Saved data entries
------------------------

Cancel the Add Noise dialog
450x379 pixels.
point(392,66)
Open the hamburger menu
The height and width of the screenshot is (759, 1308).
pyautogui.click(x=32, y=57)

------------------------

(Problem to work on) Each line from the one that includes "The height and" down to the close of the records above is to be given again exactly, and no other line is to appear.

(Response below)
The height and width of the screenshot is (759, 1308).
pyautogui.click(x=32, y=57)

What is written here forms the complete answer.